Auparavant, un constructeur de bateaux avait encore remplacé une planche. Le mât n'a été monté que ce matin. C'est bien que cela ait fonctionné, car on se murmure maintenant des mots d'encouragement sur le "Prosit IV". "Ils sont vraiment loin ! Et ce, alors qu'ils doivent tant puiser !" Au final, il y a même une petite sensation cette année : le "Nulpe" ne franchit pas la ligne d'arrivée en dernier comme d'habitude.

Mais même la propriétaire du Last Ship Home "Old Wood" devrait être satisfaite. L'objectif qu'elle s'était fixé auparavant, à savoir "entrer dans le classement", a été atteint cette fois-ci.

Une ambition démesurée déclenche des protestations

"Regarde, quelqu'un navigue en dehors des bouées de chenal !" Mutz Kahnt montre du doigt un dériveur et ajoute pour s'amuser : "Nous pourrions protester contre lui maintenant". Ce qu'il ne soupçonne pas, c'est que tout le monde ne trouve pas cela drôle. A la fin, le jury recevra effectivement quelques protestations. Cela plombe un peu l'ambiance, car beaucoup voient dans ces protestations une ambition démesurée : "Il ne s'agit de rien ici", dit un participant. "Là, je ne comprends pas ce qui se passe". Devant le bureau des courses, les avis sont également partagés. Alors qu'une participante est en colère et dit qu'elle préférerait maintenant rentrer chez elle et ne plus jamais revenir, un autre ne voit aucun affront dans ces protestations. "J'ai enfreint le règlement, j'ai donc été disqualifiée. C'est très bien". Le fait qu'il n'ait pas été conscient de la règle ne joue aucun rôle à ses yeux.

En tant que président du jury, Christian Masilge trouve dommage que ces protestations pèsent désormais sur l'ambiance. "L'année prochaine, cela devrait être décrit plus précisément dans les instructions de course, et le parcours à suivre avec ses obstacles et ses zones interdites sera également mieux expliqué lors de la réunion des barreurs", dit-il.

Juste avant l'arrivée

Le "Prosit IV" accomplit le parcours en deux heures et demie. Lorsque nous passons pour la deuxième fois devant la tour de Grunewald en début d'après-midi, Anita devient bavarde. On sent que la tension retombe, maintenant qu'elle sait qu'elle est sur le point de réussir. Elle gambade, rit et fait des blagues. Mais juste avant de franchir la ligne d'arrivée, elle redevient calme. "Plus de conversation maintenant", dit-elle avec insistance.

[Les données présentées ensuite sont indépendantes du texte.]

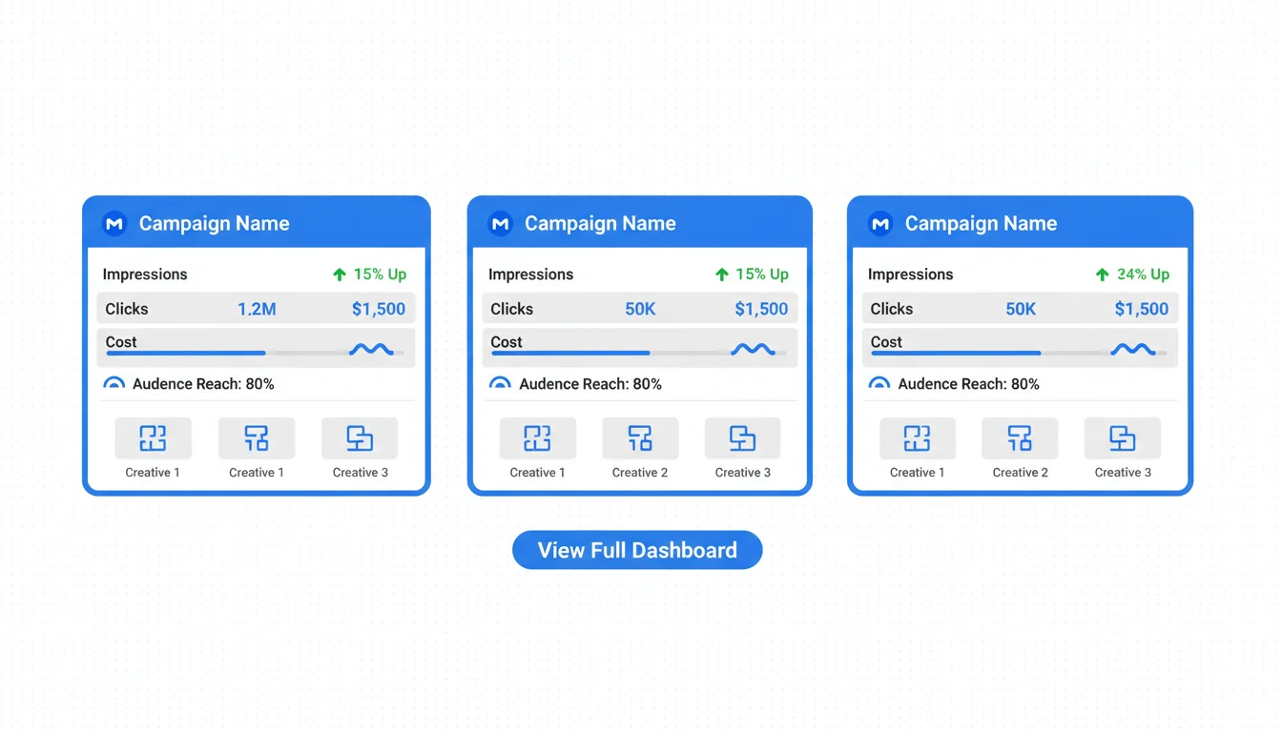The width and height of the screenshot is (1282, 732).
Task: Click the 1.2M clicks value
Action: tap(257, 309)
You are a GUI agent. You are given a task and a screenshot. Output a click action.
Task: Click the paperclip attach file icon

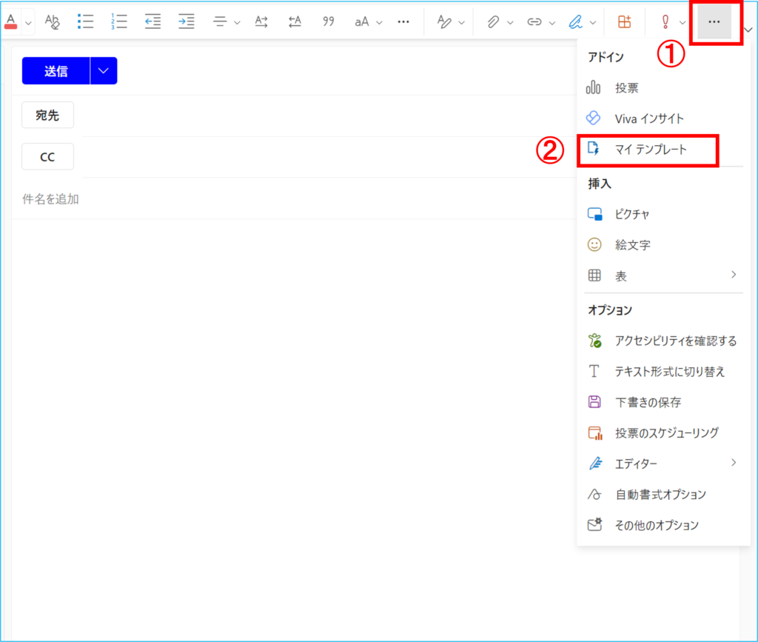click(493, 21)
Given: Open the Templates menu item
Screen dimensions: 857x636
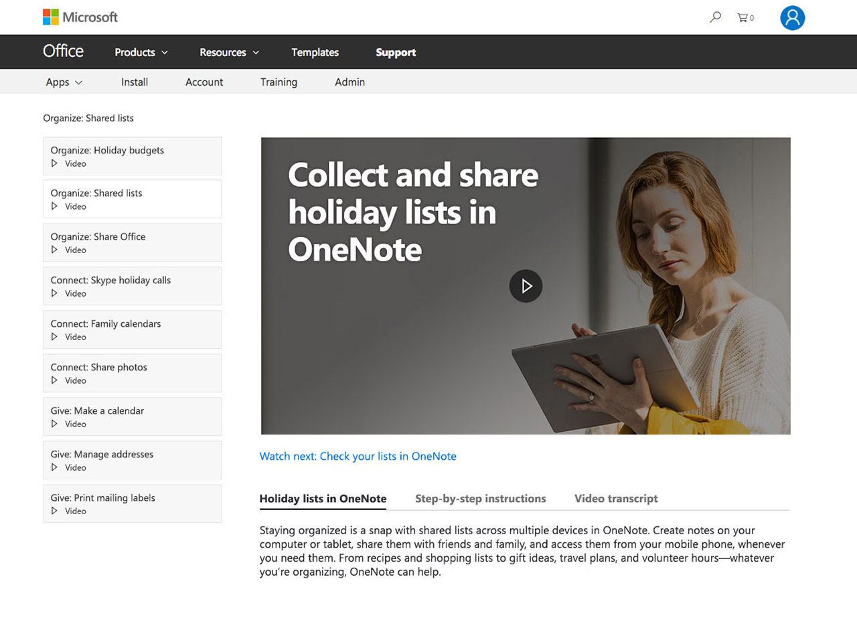Looking at the screenshot, I should point(315,52).
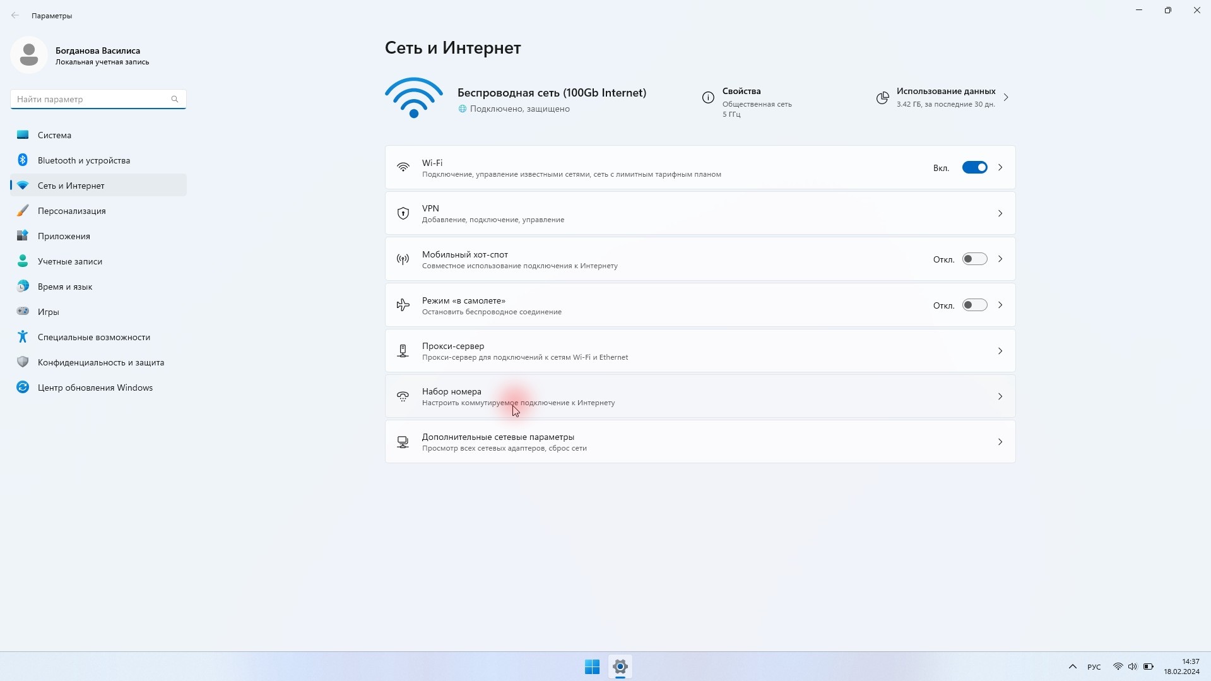Screen dimensions: 1211x681
Task: Click the Bluetooth icon in sidebar
Action: click(x=23, y=160)
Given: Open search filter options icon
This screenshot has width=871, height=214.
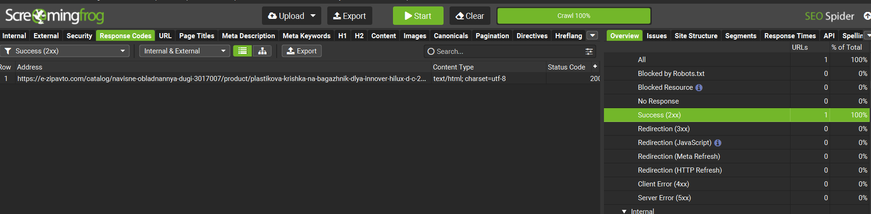Looking at the screenshot, I should click(589, 52).
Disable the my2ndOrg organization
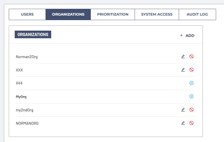This screenshot has height=142, width=224. [191, 110]
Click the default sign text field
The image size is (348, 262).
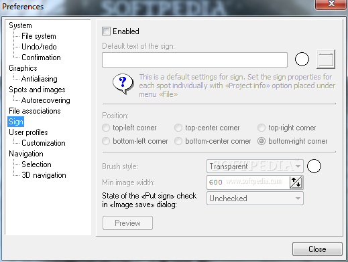tap(194, 59)
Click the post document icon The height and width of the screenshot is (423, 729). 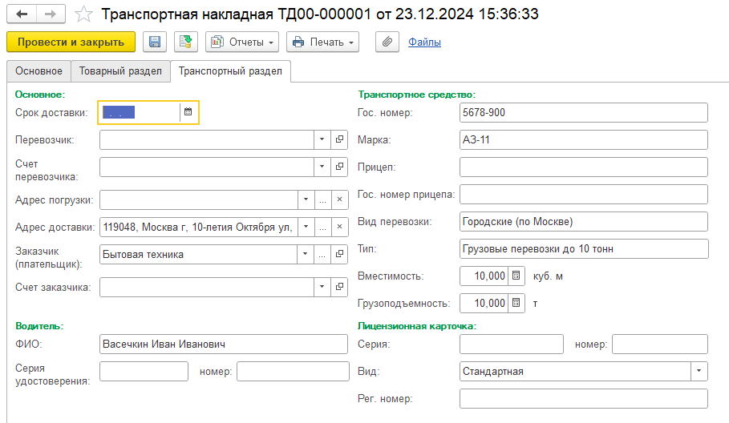(x=185, y=42)
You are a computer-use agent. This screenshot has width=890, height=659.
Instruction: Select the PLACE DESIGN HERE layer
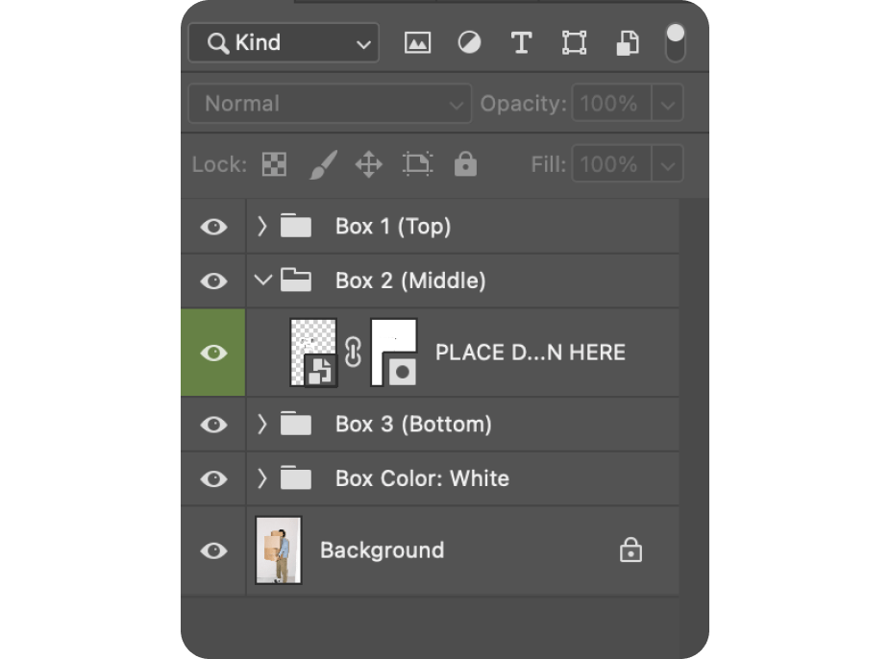[529, 352]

A bord, l'ambiance est à nouveau à la concentration. Depuis quelques kilomètres déjà, nous sommes au contact de "Lillevi", un yacht de 6 mR de 1938. Tantôt il est devant, tantôt c'est nous. Pour l'instant, nous sommes confortablement installés devant lui.

Mais peu avant l'arrivée, l'air berlinois veut encore montrer de quoi il est capable, le vent tourne de plus en plus à gauche, si bien que les personnes extérieures doivent avoir l'impression que nous voulons franchir la ligne d'arrivée par derrière. "Lillevi" prend un meilleur virage et pousse son étrave trois secondes avant nous sur la ligne d'arrivée. Néanmoins, nous franchissons la ligne en quatrième position. "Happy ?", je demande à Anita. "Plein", répond-elle.

Je regarde vers le ponton de l'ASV, dont le hangar à bateaux est maintenant un peu isolé, et j'imagine que Max Oertz est assis là et qu'il voit le "Prosit IV", construit d'après ses plans, franchir la ligne d'arrivée de la Havel Klassik, organisée par son club d'origine, près de cent ans après sa période active. À la barre, une jeune femme ambitieuse. Qu'aurait-il pensé ?

Eh bien, on ne peut que supposer qu'il aurait été fier. Il aurait eu toutes les raisons de l'être.